Table 1 Classification of non-union fractures adapted from Panagiotis et al. 2005 [5]

Impaired healing occurs in 10–15% of fracture patients, which ultimately can lead to a non-union [5]. Characteristics of an impaired healing process include persistent pain, poor bridging of the fracture site by callus formation and a persistent radiolucent line at the fracture which can be visualised via X-ray [6]. Risk factors associated with non-union include increasing age and alcohol consumption, smoking and deficiencies in vitamin D, calcium or protein [4].

Non-union fractures provide a socioeconomic burden that puts pressure on already strained healthcare systems [6]. In the UK, the average cost of long bone non-union treatment is £29,204 per patient; in Canada, 67–97% of the total costs of tibia fractures were specifically related to non-unions in 2014 [7]. Within European healthcare systems, this range narrowed to 82.8–93.3% in the same year [7]. Non-unions are a significant source of morbidity and have a serious impact on patient quality of life (QoL).
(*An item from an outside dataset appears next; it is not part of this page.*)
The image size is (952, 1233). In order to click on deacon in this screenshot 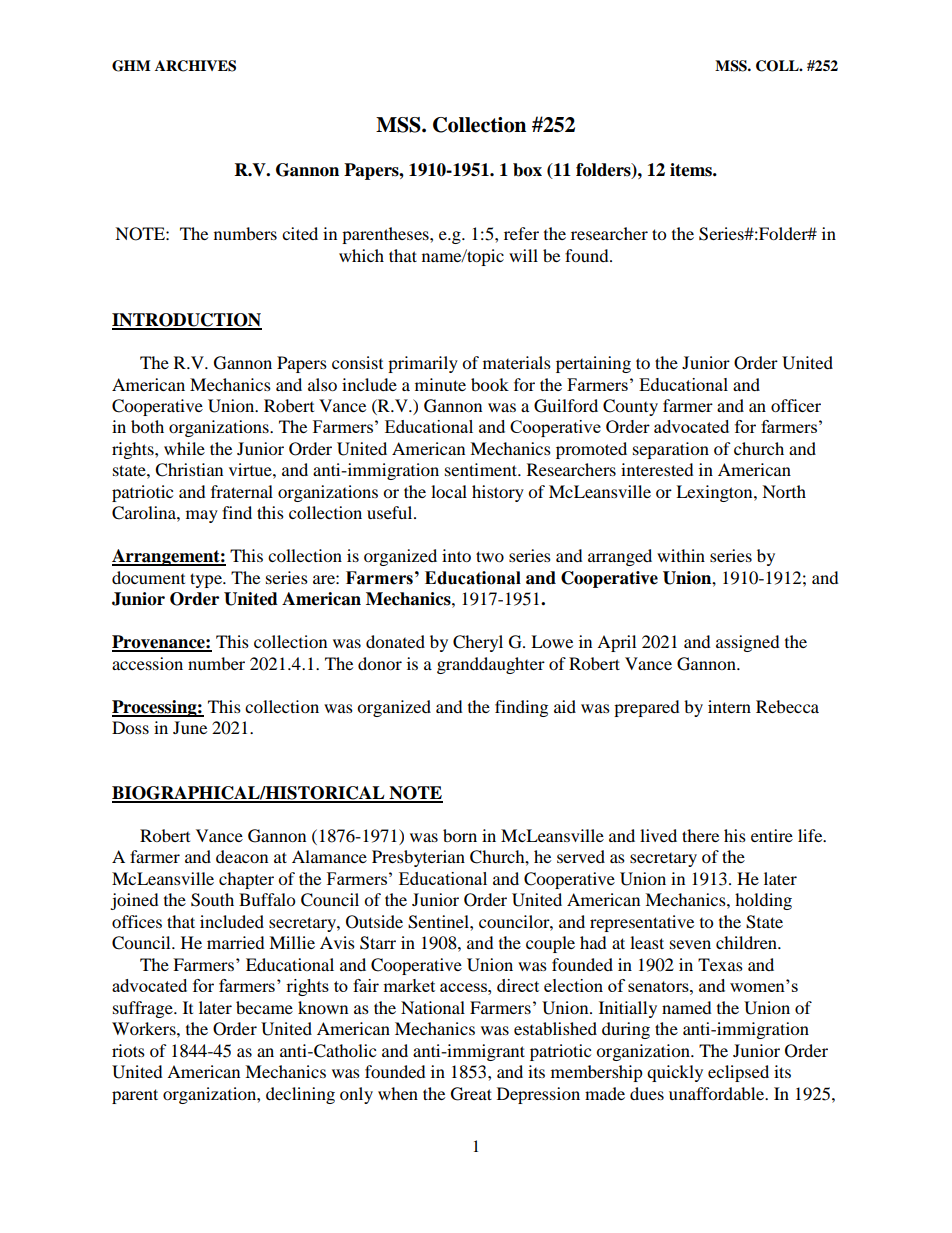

This is because delayed healing requires additional hospitalisation and the requirement for extensive, often uncomfortable surgical treatments which take, on average, a further 4–8 months to recover from (assuming no further issues arise during treatment and rehabilitation) [7]. The current ‘gold standard’ for treatment of non-union fractures is the use of autologous cancellous bone grafts [8]. Bone from another part of the body is transplanted to the non-union site where it can act as a scaffold on which new bone can grow. Bone grafts provide the non-union site with a fresh source of bone cells to help ‘jump start’ the healing process [4]. However, researchers are currently exploring alternative therapies and treatment options, largely due to the limited supply and donor site morbidity associated with autologous grafts [8]. One potential alternative, which is gaining popularity in the literature, is the use of platelet-rich plasma (PRP).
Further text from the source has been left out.